Coverage During Clinical Trials

If you’re considering an immunotherapy clinical trial, Medicare covers the routine costs of participating in a qualifying trial. This includes your standard medical care, administration of the treatment, monitoring for side effects, and treatment of any complications that arise from the experimental therapy.

What Medicare does not cover is the investigational drug itself. The trial sponsor (usually a pharmaceutical company or research institution) typically provides the experimental immunotherapy at no charge. Medicare also won’t pay for extra tests or scans done purely for research data collection rather than your direct medical care. In practice, this means your out-of-pocket costs during a clinical trial are often similar to what you’d pay for standard treatment, since the experimental drug is free and Medicare handles the rest.

Medicare Advantage Plans Add Extra Steps

If you’re enrolled in a Medicare Advantage plan (Part C) instead of Original Medicare, your immunotherapy is still covered, but the process looks different. Medicare Advantage plans can require prior authorization before approving expensive treatments, and immunotherapy is one of the categories where prior authorization has become increasingly common.

A study of Medicare Advantage plans found that the percentage requiring prior authorization for major immunotherapy drugs jumped from 8% in 2020 to 65% in 2022. This means your plan may need to approve the specific drug before treatment begins, which can add days or weeks to the timeline. Insurers also tend to wait about two years after a new immunotherapy drug hits the market before adding prior authorization requirements for it.

Cost-sharing in Medicare Advantage varies by plan.
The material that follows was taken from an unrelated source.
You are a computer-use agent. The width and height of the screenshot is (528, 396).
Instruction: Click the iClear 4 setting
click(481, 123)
Some charge flat copays per infusion, others use percentage-based coinsurance, and most have an annual out-of-pocket maximum (which Original Medicare does not have). That built-in spending cap can actually work in your favor with expensive immunotherapy, since your costs stop once you reach the plan’s limit.
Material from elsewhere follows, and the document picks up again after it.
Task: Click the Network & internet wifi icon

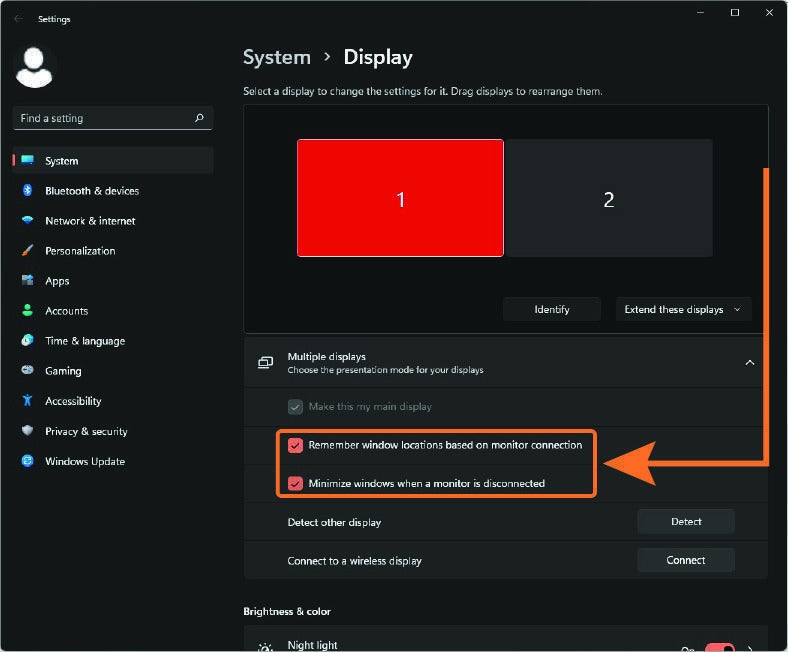Action: coord(27,221)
How Medigap Reduces Your Costs

For people on Original Medicare, a Medigap (Medicare Supplement) policy can cover most or all of that 20% Part B coinsurance. Since immunotherapy infusions are billed under Part B, this is where Medigap pays off the most. Plans A, B, D, G, M, and N all cover 100% of Part B coinsurance. Plan K covers 50% and Plan L covers 75%.

Plans C and F also cover 100%, but they’re no longer available to anyone who became Medicare-eligible after January 1, 2020. If you already had one of these plans before that date, you can keep it.
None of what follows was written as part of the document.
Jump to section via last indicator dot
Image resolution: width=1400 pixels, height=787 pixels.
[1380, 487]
The practical impact is significant. Without Medigap, a patient receiving $100,000 worth of immunotherapy in a year would owe $20,000 in coinsurance alone under Part B. With a Medigap plan that covers 100% of Part B coinsurance, that $20,000 drops to zero (aside from the monthly Medigap premium and the Part B deductible). For anyone facing immunotherapy treatment, having Medigap coverage in place before a diagnosis is one of the most effective ways to limit financial exposure. You cannot purchase Medigap if you’re enrolled in a Medicare Advantage plan, so this protection only applies to Original Medicare beneficiaries.

Comparing Your Coverage Options

  • Original Medicare alone: Part B deductible plus 20% coinsurance on every infusion, with no annual cap on what you owe.
  • Original Medicare with Medigap: Monthly Medigap premium plus the Part B deductible. Most plans eliminate the 20% coinsurance entirely.
  • Medicare Advantage: Varies by plan, but includes an annual out-of-pocket maximum. Expect prior authorization requirements and potentially narrower provider networks.
  • Part D (oral drugs): 25% coinsurance on specialty-tier drugs until you reach the $2,000 annual cap, then $0 for the rest of the year.

If you’re currently healthy and choosing between Original Medicare with Medigap and a Medicare Advantage plan, consider that immunotherapy costs can reach six figures annually. The combination of Original Medicare plus a comprehensive Medigap plan (like Plan G) provides the most predictable cost protection and the fewest restrictions on which oncologists and cancer centers you can use.